Clássicos x Polêmica
Não acredito em textos imortais. São poucos e acho que ainda não conheço nenhum. Se eu tivesse que citar um eu diria que Antígona pode ser um desses textos. Não vejo essa coisa atemporal em Molière ou Shakespeare, não sem um pequeno ajuste de direção. Acho que não se pode monta-los respeitando 100% a época o estilo e até mesmo os bifes. Para que continuem imortais precisam ter algo de natural de real e de “moderno” de forma mais leve. Modernidade simples, respeitando o padrão da peça, mas expondo uma nova visão. Sei que isso soa estranho, mas penso isso para que esses textos não “morram” para que eles continuem interessantes e pertinentes, o público merece textos dessa qualidade, mas não com cara de museu.

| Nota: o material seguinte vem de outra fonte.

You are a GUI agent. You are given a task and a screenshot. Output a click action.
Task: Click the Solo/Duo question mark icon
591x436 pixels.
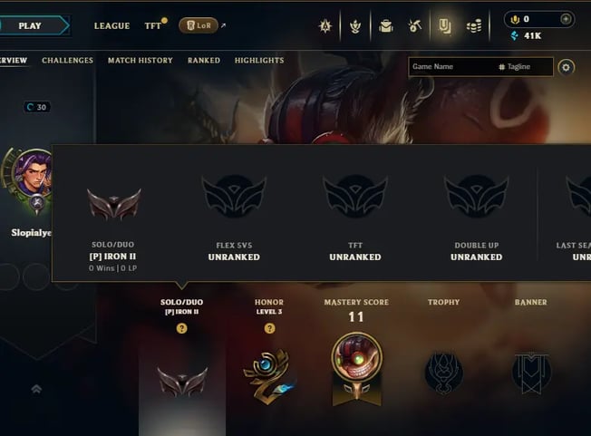click(x=181, y=328)
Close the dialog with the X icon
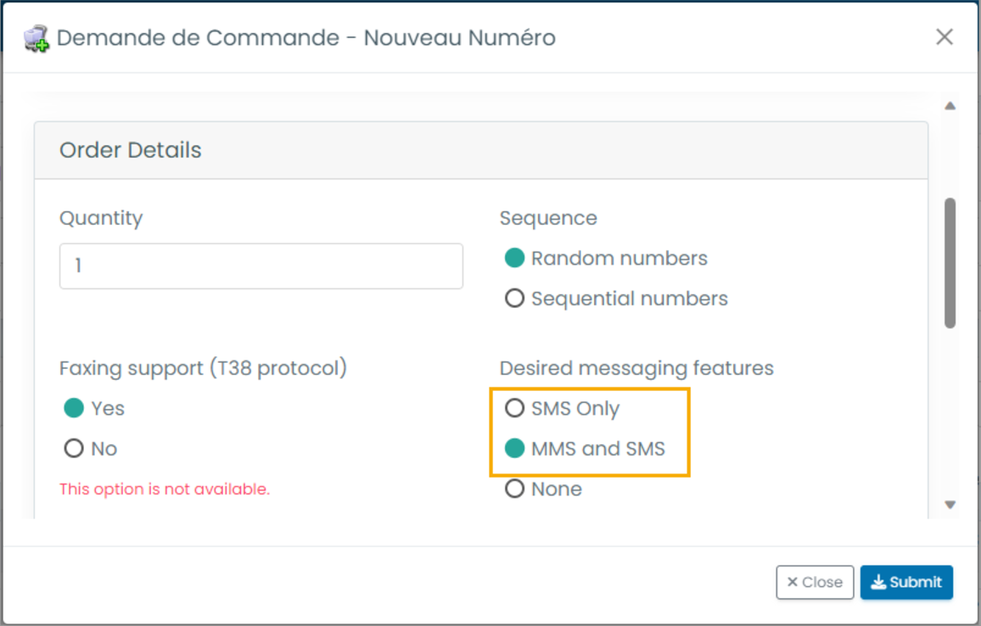Image resolution: width=981 pixels, height=626 pixels. pos(944,37)
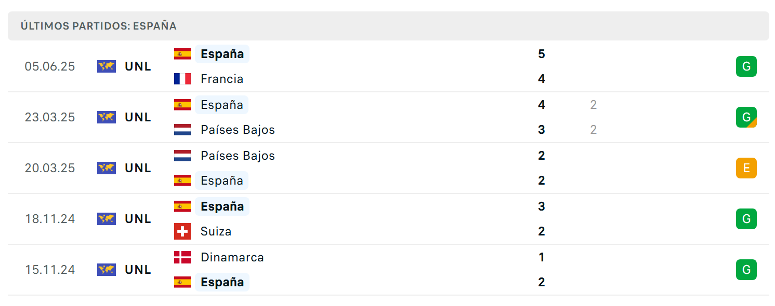
Task: Click green G badge for España vs Suiza
Action: [746, 219]

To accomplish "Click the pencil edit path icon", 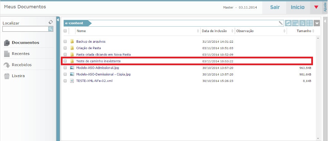I will coord(281,23).
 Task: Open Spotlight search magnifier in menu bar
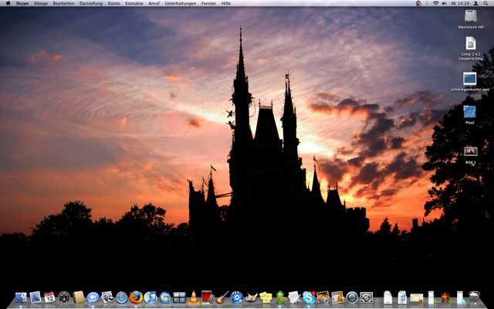486,3
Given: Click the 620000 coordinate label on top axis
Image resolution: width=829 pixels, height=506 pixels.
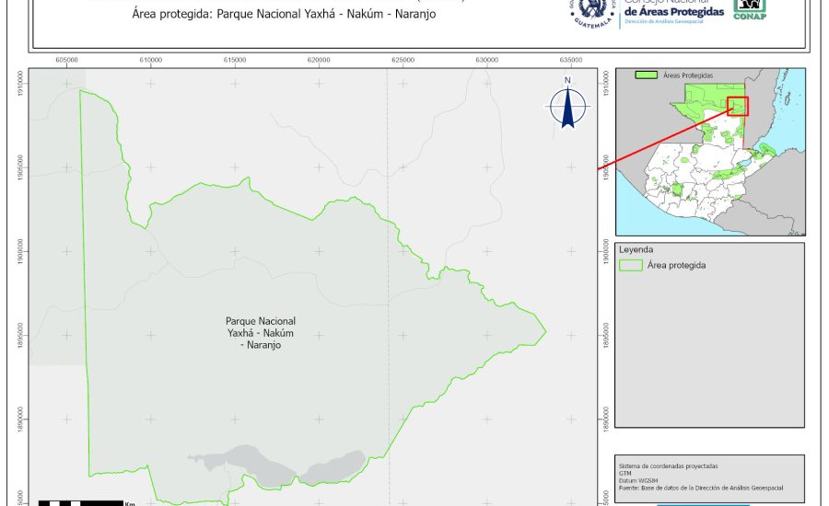Looking at the screenshot, I should [x=319, y=60].
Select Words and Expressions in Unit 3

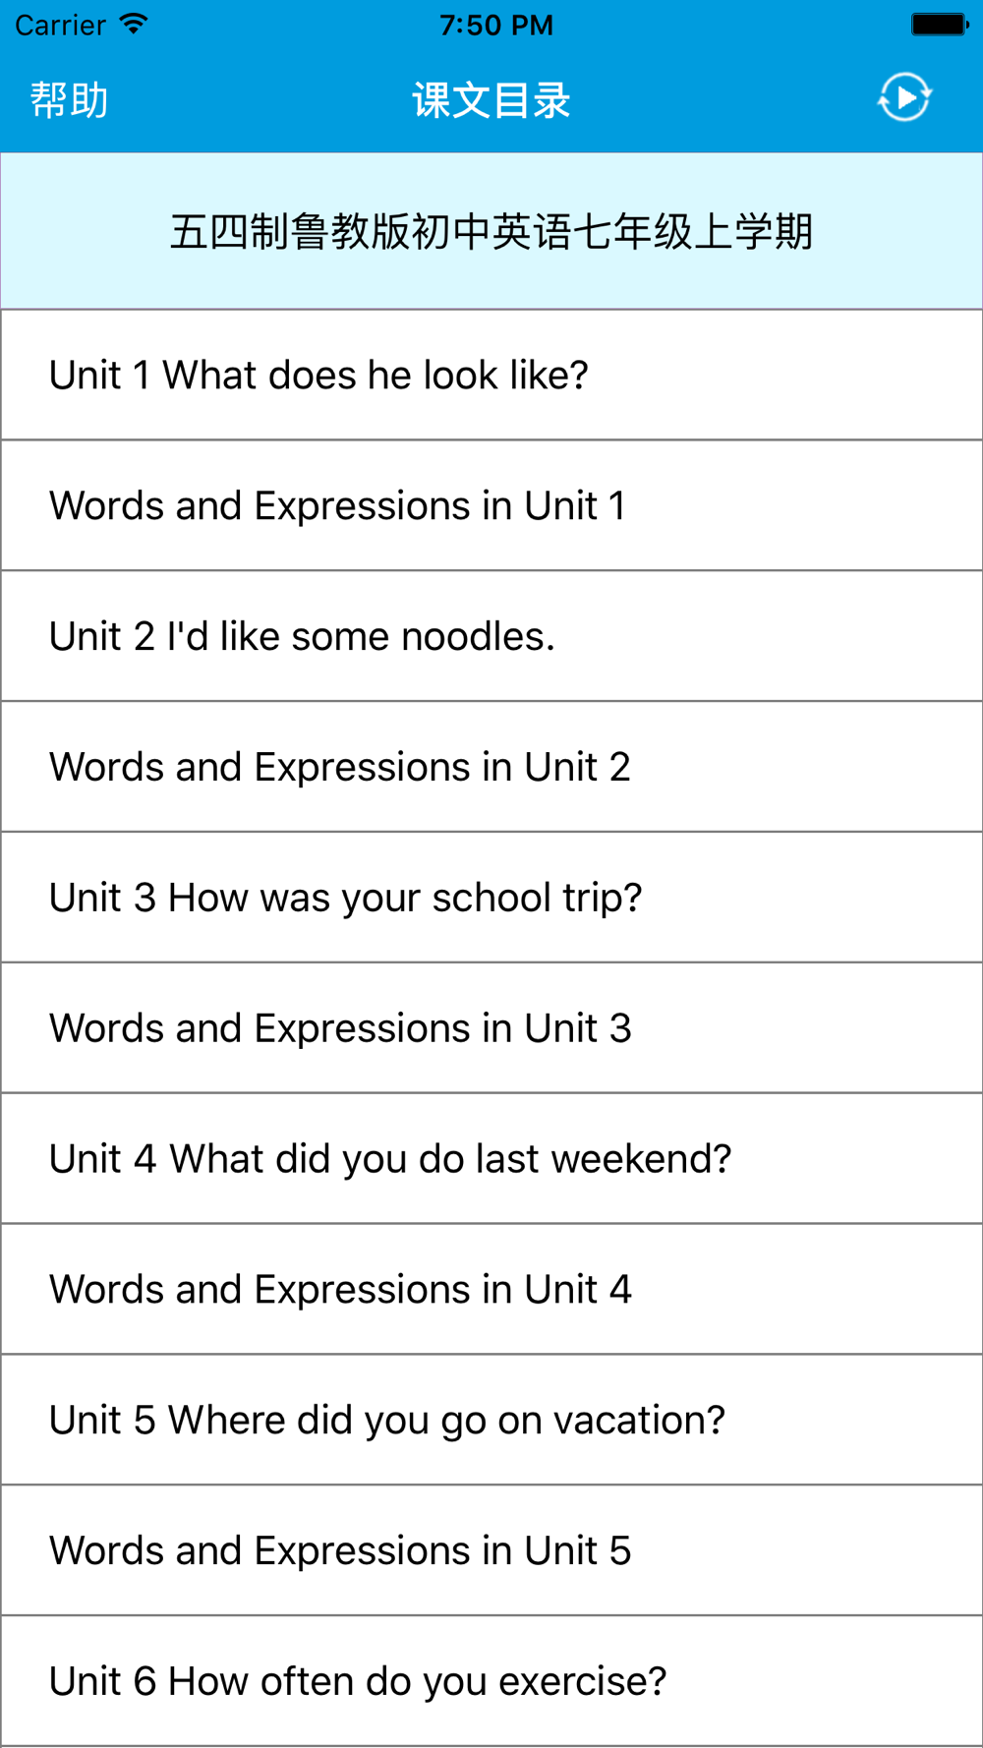pos(492,1028)
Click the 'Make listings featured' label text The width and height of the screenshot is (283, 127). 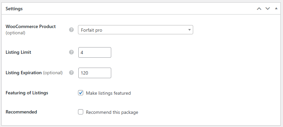[x=108, y=93]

Montar na íntegra é ótimo para o ator e os outros envolvidos artisticamente no projeto. Mas não sei se é válido um texto que só dialogue com seus encenadores. Um texto deve fazer a estrada entre o público o ator a direção e sem dúvidas entre o autor, e por isso acredito em textos que podem manter-se imortais desde que sempre um olhar novo os reintegre a nossa realidade. O sentimento do texto sempre será o mesmo a diferença esta em quem o escuta.